Three Surprising (but Enduring) Lessons I Learnt at MIT
As I get closer to my 20th anniversary (wow…time flies!) of arriving to the US as a graduate student at MIT, I find myself reflecting on the various lessons I have learnt over the last two decades. Of course, MIT was intellectually as rewarding as I had expected (and more), but, even more importantly, my two years there also taught me some surprising lessons, which have served me well over the years.
- Stop comparing yourself to others, and focus on what you need to get done: In my first few weeks after starting at MIT, I remember going on long walks along the Charles river in Cambridge, MA, while thinking to myself that MIT had perhaps made a mistake in admitting me, because everyone around me seemed so damn smart! Over the next few months, while talking to some of my peers, who had gradually become good friends, many admitted to grappling with similar thoughts. After a semester or so, I was eventually able to get over this perception of inadequacy, and graduated MIT with almost twice the number of required credits and a GPA of ~4.7/5.0 .
- Be clear about what you will not pay attention to: Top US research universities can be quite an “intellectual fiesta,” especially if, like me, you harbor strong curiosity about a wide range of areas. For example, on a given day at MIT, you’d have the “problem” of deciding whether you’d want to go listen to a Nobel-prize winning Economist, or hear a Fortune 50 CEO address a student club over at Sloan, or to walk across the street to attend a really interesting symposium at the Media Lab. Trying to balance this “free-ranging” intellectual curiosity with an ambitious course-load, along with the multiple RA/TA positions I hustled for and held to pay for my expenses, forced me to always think really hard about things that I was not going to pay attention to. This habit of being very clear about what not to focus on continues to serve me well even now — almost two decades later.
- Learn the art of the hustle: A few days after arriving in Cambridge, MA from India, I learnt that the professor, who had graciously indicated that he might hire me as an RA, had just been denied tenure at MIT. So there I was, with just $1000 in my bank account, and trying to figure out where I was going to get the $100,000 I would need over the next two years to pay for my MIT education. But necessity is the mother of invention, as they say. So over the next month or so, I researched all of the faculty members at MIT, who either taught courses or did research in areas in which I knew something, and sent short emails to introduce myself, letting them know that I was looking for RA/TA positions, and asked if they could spare 15 minutes to meet with me.
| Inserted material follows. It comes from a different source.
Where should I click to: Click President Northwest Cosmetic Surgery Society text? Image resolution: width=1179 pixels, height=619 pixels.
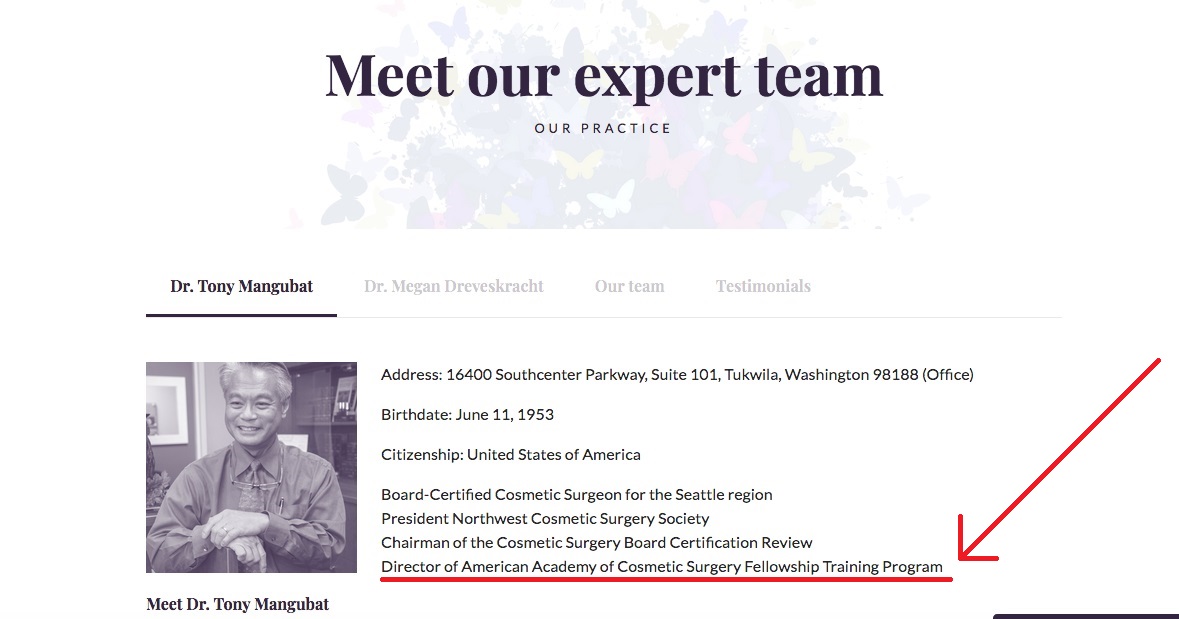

To my pleasant surprise, my emails resulted in meetings with several professors all over the campus. Starting with these initial meetings, I gradually began learning the art of networking my way into various professors’ research groups/labs/classes and positioning myself for interesting TA/RA positions. I must have eventually gotten really good at this (smile), given the variety of campus jobs that funded my two years at MIT: TA in Statistics for undergrads, TA in Negotiation for business school students, RA in the Haptics lab, TA in Technical Writing for undergrads, and a TA/RA in the Entrepreneurship Center at the business school.
As I look back, the art of the hustle has perhaps been one of the most surprising (and enduring) lessons that MIT taught me. It served me well later in founding and successfully growing my first company, when I eventually finished my graduate education (phew!) after picking up a degree from Stanford. Finally, this art of the hustle has also enabled me to make my modest contributions in helping to scale Evalueserve almost 8X (from $18M/year to $140M/year in revenues) over the last decade.
Note: This post is based on an answer I have written on Quora in the past, and has also appeared as a post on Linkedin Pulse.